VPCs can connect to the TGW using VPC attachments. Each VPC attachment is a virtual link that allows traffic to flow between the VPC and the Transit Gateway. When a VPC attaches to a TGW, a subnet will be specified for each availability zone, and TGW will create an interface in that subnet.  When created, TGWs will have a default route table, and all attachments will be associated and propagated to the default route table. 

Customers can create multiple route tables in the TGW for network isolation. VPC attachments are associated with a route table and can propagate to one or more TGW route tables to control routing. In this discussion, we will use the single default route table.

In the example below

GS1

A host in VPC ubuntu_1 needs to communicate with a host in VPC ubuntu_2. Traffic leaving the source host will use the VPC main or subnet-specific route table where the default route points to the TGW as the next hop.

GS2

The host in VPC ubuntu_1 will use the virtual link to send the traffic to the TGW.

GS3

The TGW, having received traffic from the ubuntu_1 VPC attachment, will look at its route table. The TGW route table shows that the next hop for 10.160.4.0/22 is VPC attachment ubuntu_2.

GS4

The TGW will use the virtual link to send the traffic to VPC ubuntu_2.

TNSR_TGW_CONNECT_HA_GOLD_1

Return traffic from the host in ubuntu_ 2 to ubuntu_1 will perform similar steps.

Transit Gateways also provide external connectivity to data centers, branches, and remote clients using Direct Connect Gateway and VPN Attachments. These external connections take advantage of Dynamic Routing and ECMP.

In the example below

GS1

A host in VPC ubuntu_1 needs to communicate with an external enterprise host. Traffic leaving the source host will use the VPC main or subnet-specific route table, where the default route points to the TGW as the next hop. 

GS2

The host in VPC ubuntu_1 will use the virtual link to send the traffic to the TGW.

GS3

The TGW having received traffic from the ubuntu_1 VPC attachment will look at its route table. The TGW route table shows that the next hop for 10.0.0.0/20 is VPN Connection 1.  This was learned from BGP.

GS4

The TGW will send the traffic to the branch through the site-to-site VPN connection.

TNSR_TGW_CONNECT_HA_GOLD_2

The branch to VPC traffic is reversed.

In the example below

GS1

A host in branch 1 must communicate with a host in VPC ubuntu_1.  The branch router learns via BGP that the next hop is the other side of the VPN tunnel.

GS2

The branch router sends the traffic through the VPN tunnel.  

GS3

The TGW, having received traffic from the ubuntu_1 VPC attachment, will look at its route table. The TGW route table shows that the next hop for 10.160.0.0/20 is VPC attachment ubuntu_1.

GS4

The TGW will use the virtual Link to send the traffic to VPC ubuntu_1.

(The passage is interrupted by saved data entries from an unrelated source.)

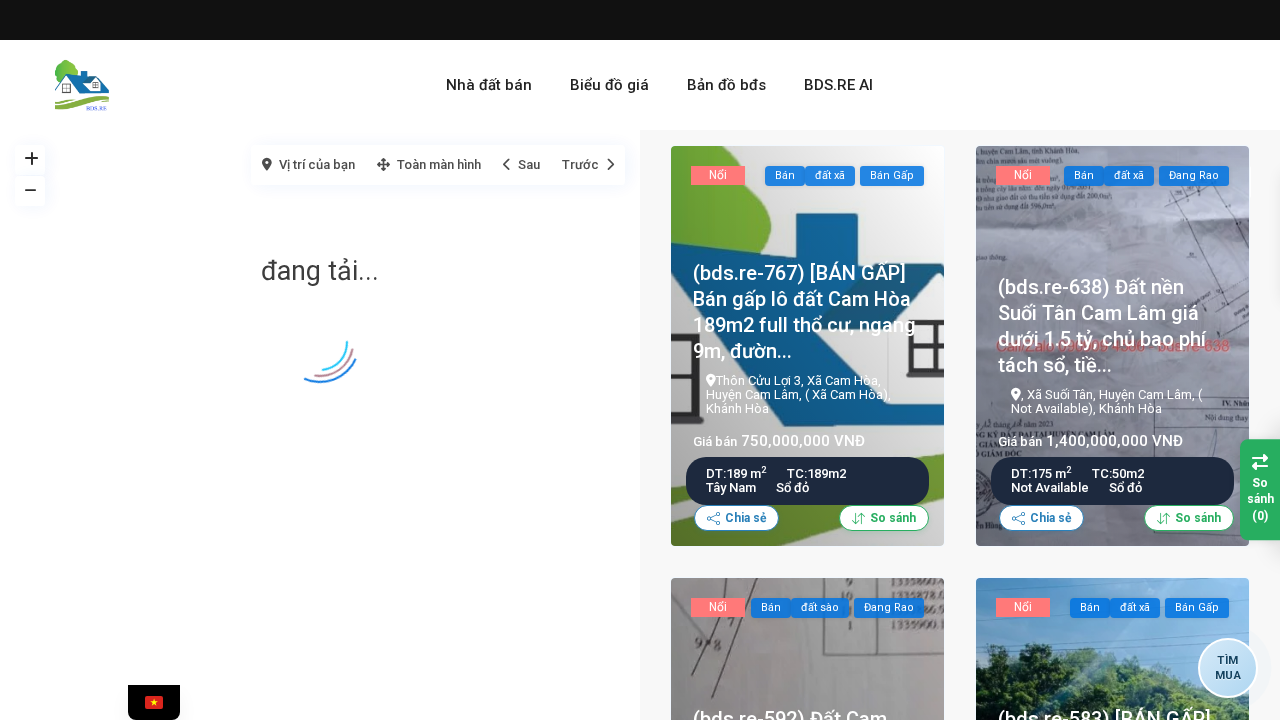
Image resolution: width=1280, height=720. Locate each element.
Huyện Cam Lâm (752, 394)
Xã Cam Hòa (842, 380)
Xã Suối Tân (1060, 394)
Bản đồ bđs (726, 85)
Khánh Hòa (737, 408)
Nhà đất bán (489, 85)
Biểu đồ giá (609, 85)
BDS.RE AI (838, 85)
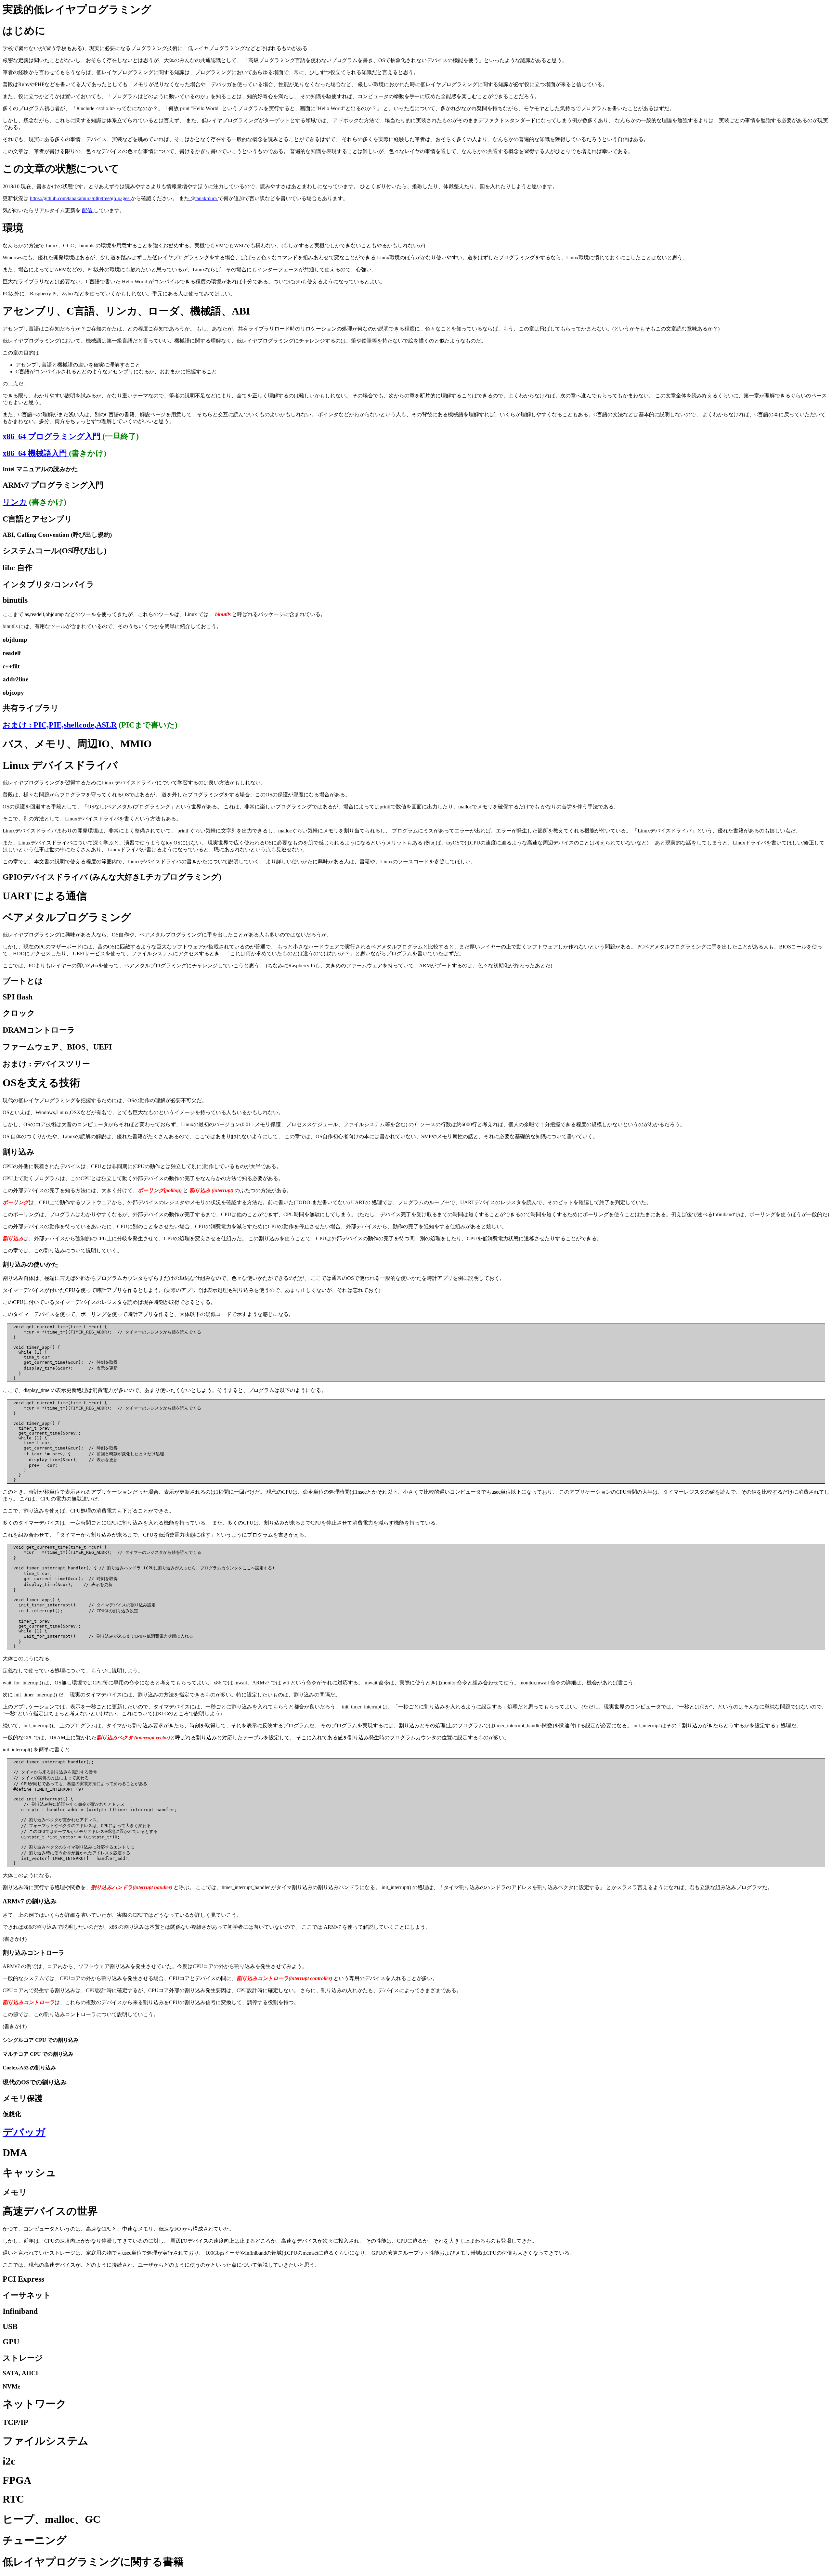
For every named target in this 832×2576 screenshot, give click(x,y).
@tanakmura (203, 198)
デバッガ (24, 2132)
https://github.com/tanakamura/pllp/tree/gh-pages (80, 198)
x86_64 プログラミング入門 (52, 436)
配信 (88, 210)
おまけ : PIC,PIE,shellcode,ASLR (60, 725)
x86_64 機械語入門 (36, 453)
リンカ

TNSR_TGW_CONNECT_HA_GOLD_3

Customers may prefer the TNSR VPN Concentrator instead of the AWS VPN offering. There are several reasons for this.

Performance

AWS VPN tunnels are limited to 1.25 Gbps of throughput.  While ECMP may be used to create multiple tunnels, this gets complicated and there is no guarantee of equal distribution (depends on 5 tuple hash).  As mentioned, TNSR software's performance scales based on the underlying hardware and network. Right-sizing CPU and memory allows the software to achieve higher performance.    

Features

TNSR software offers the full open BGP standard. Customers can use all standard BGP attributes to control traffic flows between their locations and the AWS edge. Customers may leverage route filtering, community strings, route maps, etc.  The VPN connection may be IPsec or WireGuard®.  Customers may also use OSPF between the branch and AWS TNSR Edge.

Manageability

TNSR software can export data to Prometheus, ERSPAN and IPFIX, allowing customers to use their existing on-site monitoring solutions. Using the same configuration commands across platforms helps streamline operations.

Cost

TNSR software cost scales based on how many tunnels will be terminated. For example, when configuring a VPN in AWS Pricing Calculator, 25 VPN terminations (four site to site, and 21 clients, 24 hours a day) would be $1194/mo. TNSR 25 in AWS Marketplace is $2365/year + EC2 costs(m6i.large) of ~$840. This pricing reflects an annual discount for TNSR software and no savings plan selected for AWS EC2 charges. TNSR software pays for itself in a little over 4 months. This doesn’t take into account the potential cost savings of using TNSR software as a NAT Gateway, which can be an attractive alternative to other NAT Gateway options.

TNSR TGW Attachments

Customers can deploy a TNSR VPN Concentrator in a VPC and attach that VPC to the TGW. Here is an example of the routing required to connect a branch to a TNSR router.  The branch router can be a TNSR Bare Metal Image (BMI), a TNSR Virtual Machine, a TNSR Netgate Appliance, or any router (Cisco, Arista, Juniper, etc.) 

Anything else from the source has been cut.